Perez-Brayfield M R, Gatti J, Berkman S, Eller D, Broecker B, Massad C, Kirsch A, Smith E
Department of Urology, Emory University School of Medicine, Children's Healthcare of Atlanta, Atlanta, Georgia, USA.
Urology. 2001 Jun;57(6):1178. doi: 10.1016/s0090-4295(01)00951-7.

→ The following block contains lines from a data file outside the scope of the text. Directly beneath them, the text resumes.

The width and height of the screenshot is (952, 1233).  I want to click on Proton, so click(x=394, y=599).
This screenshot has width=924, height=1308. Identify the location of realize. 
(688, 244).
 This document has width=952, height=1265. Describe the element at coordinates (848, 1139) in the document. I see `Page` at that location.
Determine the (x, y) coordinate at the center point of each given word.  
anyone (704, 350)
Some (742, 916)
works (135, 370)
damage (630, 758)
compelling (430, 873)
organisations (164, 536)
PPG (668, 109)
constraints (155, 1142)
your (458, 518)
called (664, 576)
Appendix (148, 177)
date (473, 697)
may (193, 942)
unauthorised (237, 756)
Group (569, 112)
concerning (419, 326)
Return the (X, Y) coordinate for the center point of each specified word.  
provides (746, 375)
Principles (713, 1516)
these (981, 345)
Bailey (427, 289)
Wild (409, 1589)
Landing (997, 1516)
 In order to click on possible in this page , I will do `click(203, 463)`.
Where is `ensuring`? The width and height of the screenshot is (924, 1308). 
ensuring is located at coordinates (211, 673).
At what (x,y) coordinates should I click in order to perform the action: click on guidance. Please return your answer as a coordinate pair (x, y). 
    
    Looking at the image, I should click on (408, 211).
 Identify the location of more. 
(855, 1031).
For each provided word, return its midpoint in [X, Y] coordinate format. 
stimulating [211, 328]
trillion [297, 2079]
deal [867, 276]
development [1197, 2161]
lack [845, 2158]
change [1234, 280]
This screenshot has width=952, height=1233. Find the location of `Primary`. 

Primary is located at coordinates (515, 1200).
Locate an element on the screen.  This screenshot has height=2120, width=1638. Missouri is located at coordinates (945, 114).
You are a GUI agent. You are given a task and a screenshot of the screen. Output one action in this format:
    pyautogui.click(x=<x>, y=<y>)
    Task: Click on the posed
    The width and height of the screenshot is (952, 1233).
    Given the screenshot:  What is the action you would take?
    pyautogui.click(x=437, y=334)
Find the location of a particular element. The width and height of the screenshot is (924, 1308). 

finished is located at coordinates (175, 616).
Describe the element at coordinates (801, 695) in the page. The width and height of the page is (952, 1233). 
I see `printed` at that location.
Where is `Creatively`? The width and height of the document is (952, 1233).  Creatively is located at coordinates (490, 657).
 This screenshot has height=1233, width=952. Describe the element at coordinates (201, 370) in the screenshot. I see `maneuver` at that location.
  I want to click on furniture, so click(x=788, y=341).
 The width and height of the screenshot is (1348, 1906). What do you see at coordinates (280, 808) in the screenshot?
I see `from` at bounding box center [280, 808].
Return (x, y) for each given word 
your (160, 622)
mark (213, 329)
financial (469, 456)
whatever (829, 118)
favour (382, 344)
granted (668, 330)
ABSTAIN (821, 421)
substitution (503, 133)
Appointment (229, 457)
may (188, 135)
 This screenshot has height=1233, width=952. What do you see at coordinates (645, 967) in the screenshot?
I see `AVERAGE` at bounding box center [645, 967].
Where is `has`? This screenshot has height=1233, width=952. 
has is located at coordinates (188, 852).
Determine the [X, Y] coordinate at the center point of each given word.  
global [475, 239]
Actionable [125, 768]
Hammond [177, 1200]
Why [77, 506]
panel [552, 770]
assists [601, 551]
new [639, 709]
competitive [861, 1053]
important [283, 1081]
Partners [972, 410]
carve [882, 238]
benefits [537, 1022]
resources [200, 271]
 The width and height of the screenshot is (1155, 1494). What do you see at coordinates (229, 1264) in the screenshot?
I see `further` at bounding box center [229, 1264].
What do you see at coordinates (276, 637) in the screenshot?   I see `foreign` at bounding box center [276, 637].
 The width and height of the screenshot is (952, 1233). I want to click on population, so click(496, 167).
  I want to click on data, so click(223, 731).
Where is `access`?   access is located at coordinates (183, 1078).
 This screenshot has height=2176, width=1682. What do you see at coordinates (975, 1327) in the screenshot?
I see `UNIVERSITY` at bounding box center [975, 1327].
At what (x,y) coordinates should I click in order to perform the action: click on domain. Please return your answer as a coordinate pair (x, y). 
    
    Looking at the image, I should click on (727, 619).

Prenatal ultrasound scanning of a 20-year-old woman at 17 weeks of gestation revealed findings suggestive of bladder outlet obstruction, including bladder distension, dilated bilateral ureters, urinary ascites, and oligohydramnios. Vesicoamniotic shunts were placed with decompression of the bladder and correction of the amniotic fluid levels. Labor was induced at 36 weeks' gestation. At birth, the infant was noted to have prune-belly syndrome with severe urethral hypoplasia, a variant usually associated with a poor prognosis, necessitating vesicostomy for bladder drainage. We present a case of a patient with prune-belly syndrome and bladder outlet obstruction in whom early intervention resulted in an excellent outcome with preservation of renal and pulmonary function.
对一名20岁妊娠17周的女性进行产前超声扫描,结果提示膀胱出口梗阻,包括膀胱扩张、双侧输尿管扩张、尿性腹水和羊水过少。放置了羊膜腔分流管以减轻膀胱压力并纠正羊水量。妊娠36周时引产。出生时,婴儿被诊断为梅干腹综合征伴严重尿道发育不全,这是一种通常预后较差的变异型,需要进行膀胱造瘘以引流膀胱。我们报告一例梅干腹综合征合并膀胱出口梗阻的患者,早期干预取得了良好的结果,保留了肾和肺功能。